Womack Report

February 28, 2007

Business Law, February 28

Filed under: Law,Notes,School — Phillip Womack @ 2:31 pm

More on genuineness of assent.

The Statute of Frauds states that certain contracts have to be written in order to be enforced. Anything involving an interest in land and something attached to that land (real property) must be in writing. If the terms of the contract cannot be performed within one year, the contract must be in writing. If there are collateral promises to a contract, like one side having a guarantor, the contract must be in writing. Promises to make good on estate debts must be in writing. Marriage promises must be in writing.

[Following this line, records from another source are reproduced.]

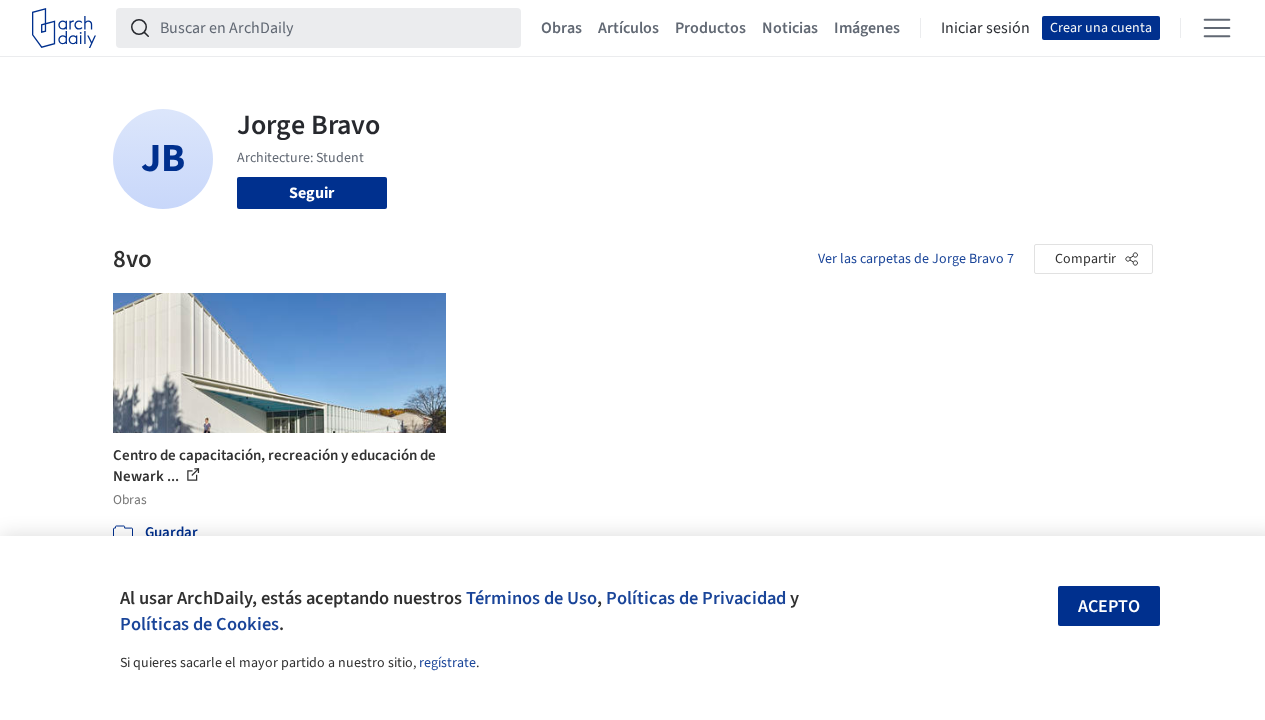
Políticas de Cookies (199, 624)
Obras (561, 28)
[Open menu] (1217, 28)
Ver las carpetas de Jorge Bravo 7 (916, 259)
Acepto (1109, 606)
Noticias (790, 28)
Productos (710, 28)
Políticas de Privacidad (696, 598)
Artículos (628, 28)
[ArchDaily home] (64, 28)
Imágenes (867, 28)
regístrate (447, 663)
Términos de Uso (531, 598)
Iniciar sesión (985, 28)
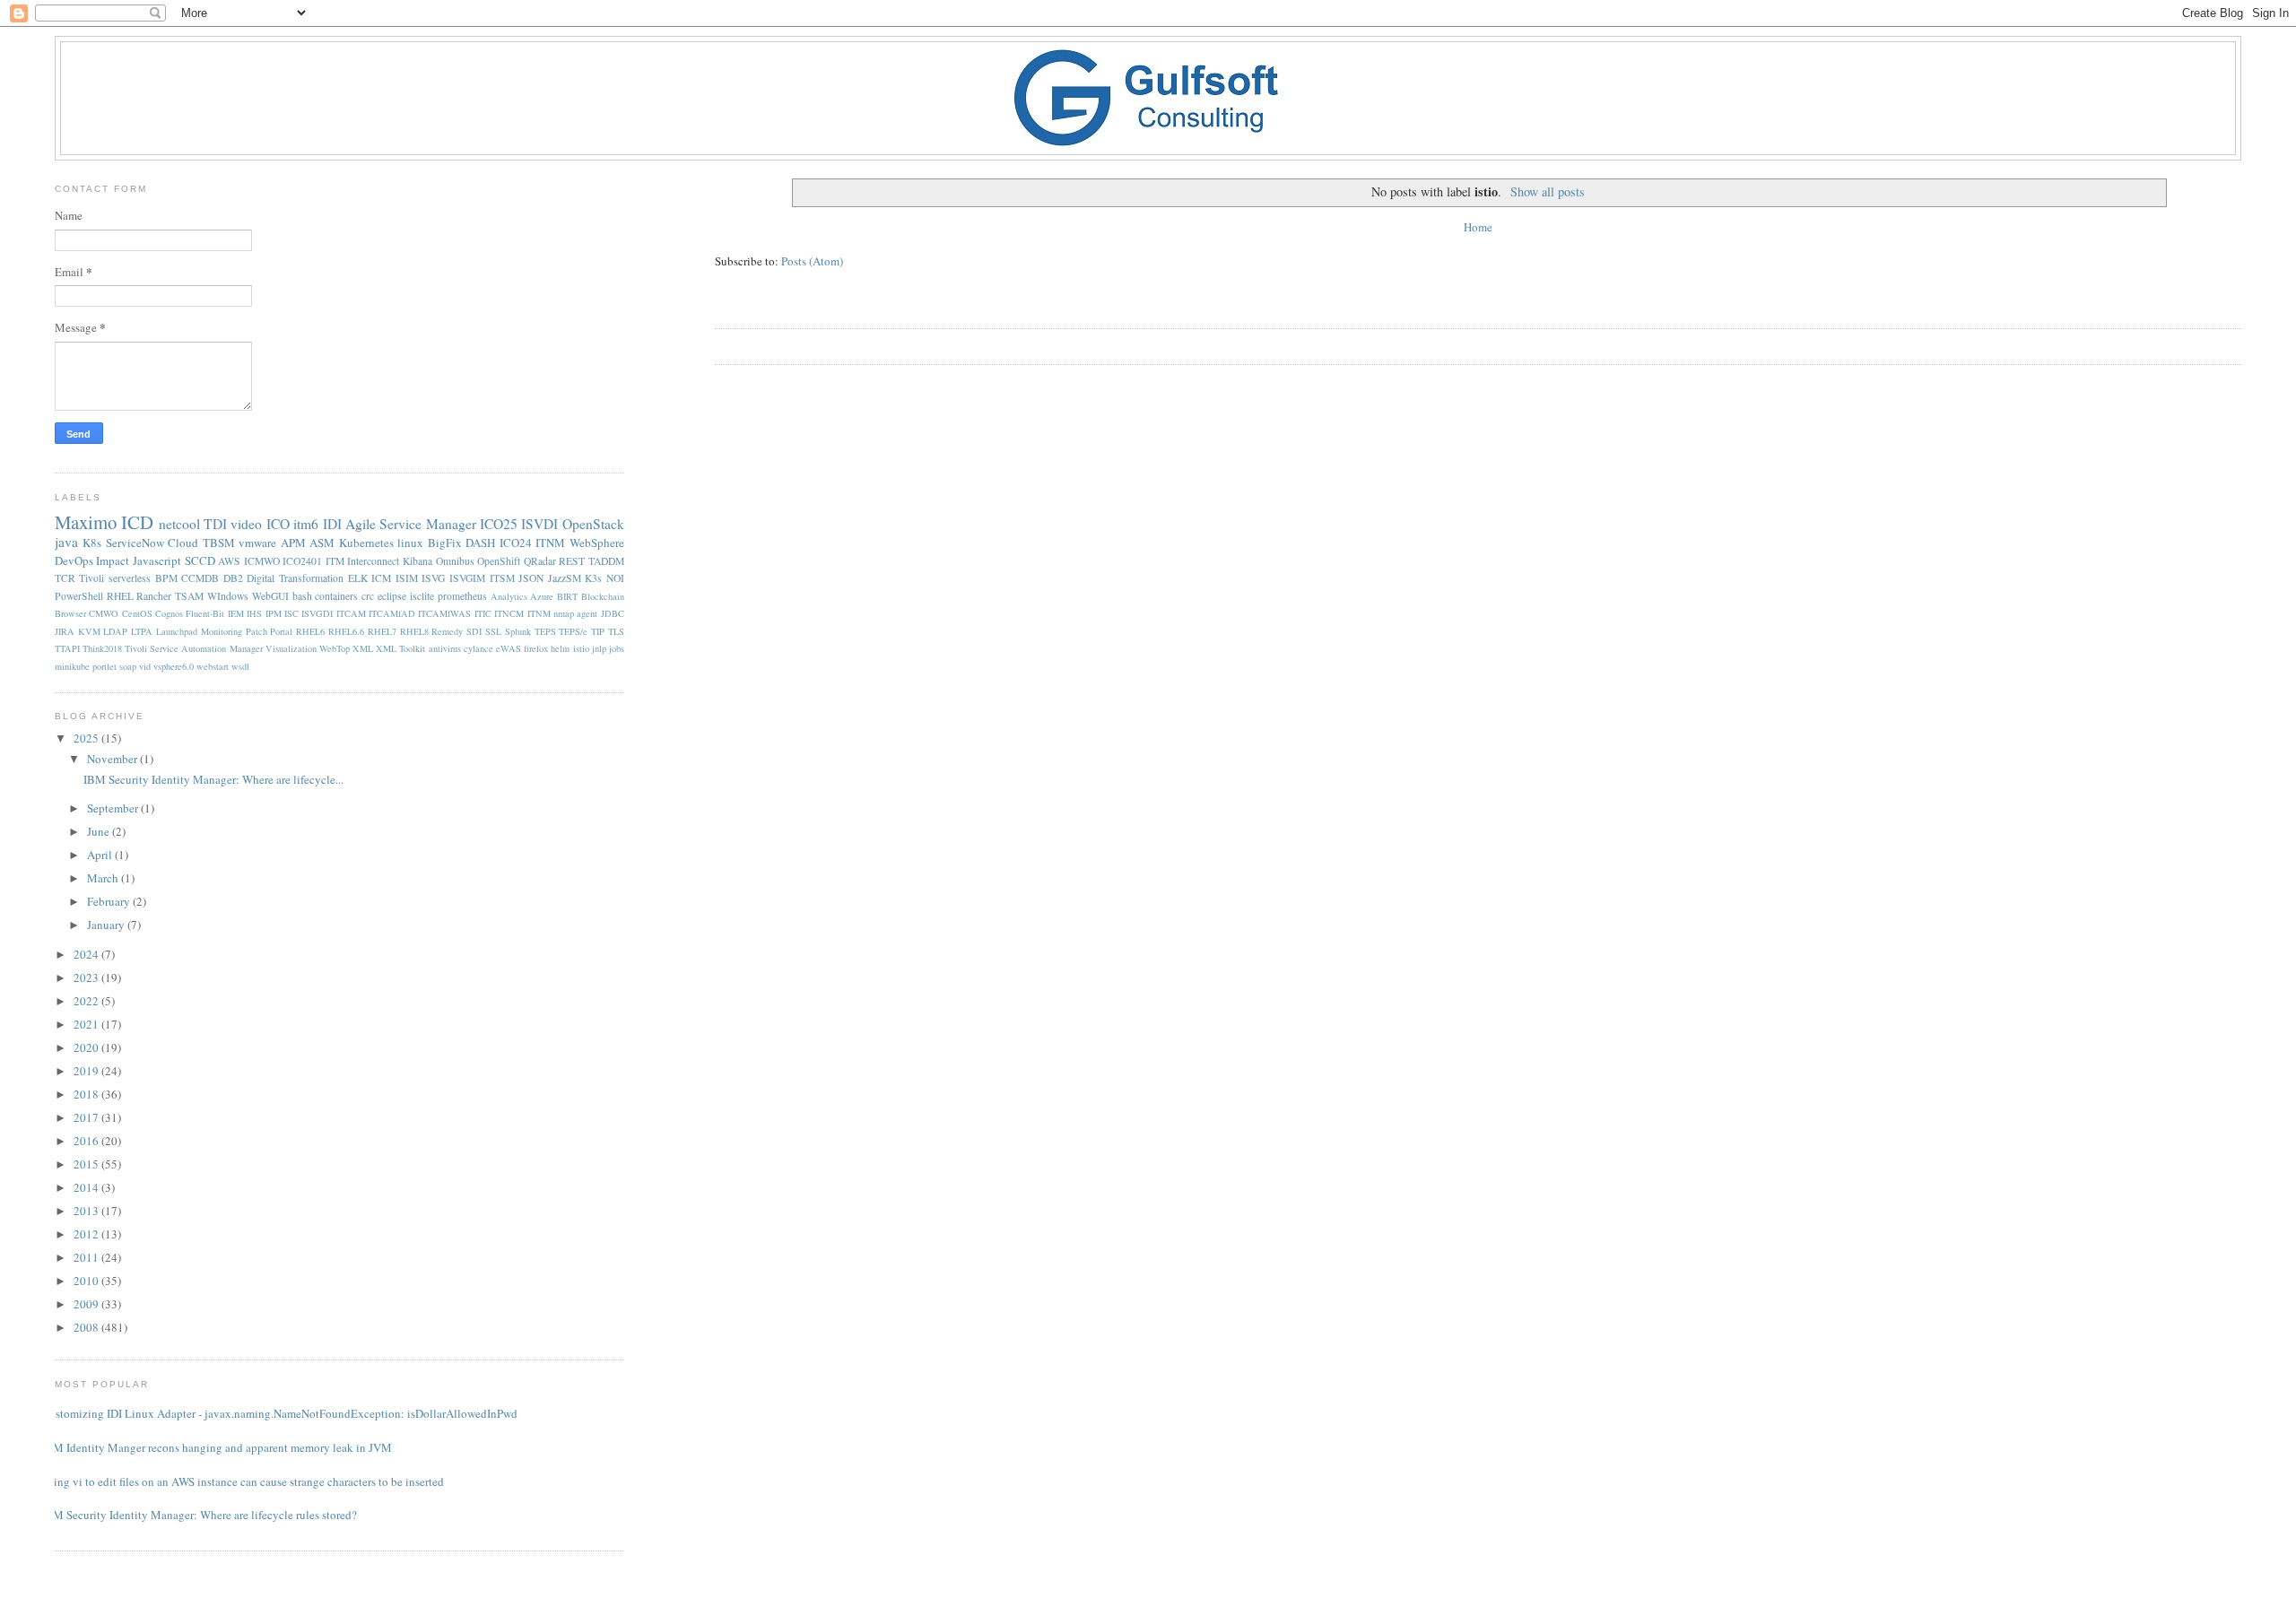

Contracts for the sale of goods priced at $500 or more must be in writing.

One exception to contracts for land needing to be in writing is if the land was improved by the buyer; in that case, the seller of the land could not refuse to sell the land without paying for the improvements.

If a party against whom enforement is sought admits in court that an oral contract existed, that contract may be enforceable despite being unwritten.

Promissory Estoppel is the principle that in an otherwise unenforceable contract may be enforced based on detrimental reliance. That is, if the promisee was harmed by reliance on the contract with the promisor, the contract may be enforced even though it doesn’t meet the statute of frauds.

Transfer of contractual rights to a third party is known as assignment. The transfer of contractual duties to a third party is known as delegation.